TASK ITEM:
Among the lines below, how many have the string "computer" in them? Only the number is wanted.

==== DATA EXCERPTS ====

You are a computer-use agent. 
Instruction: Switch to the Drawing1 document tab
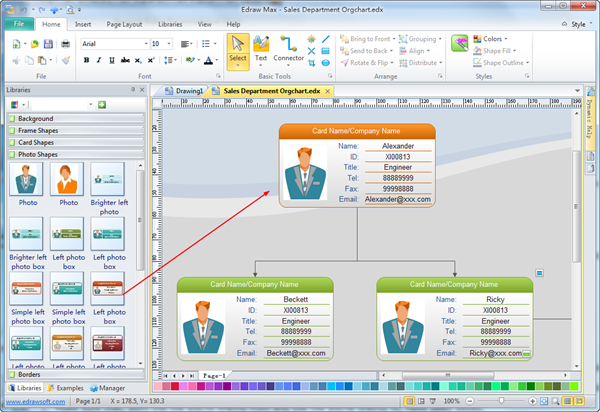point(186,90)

====
==== DATA EXCERPTS ====

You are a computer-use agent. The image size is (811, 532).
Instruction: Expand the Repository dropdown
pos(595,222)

====

ANSWER SECTION:
2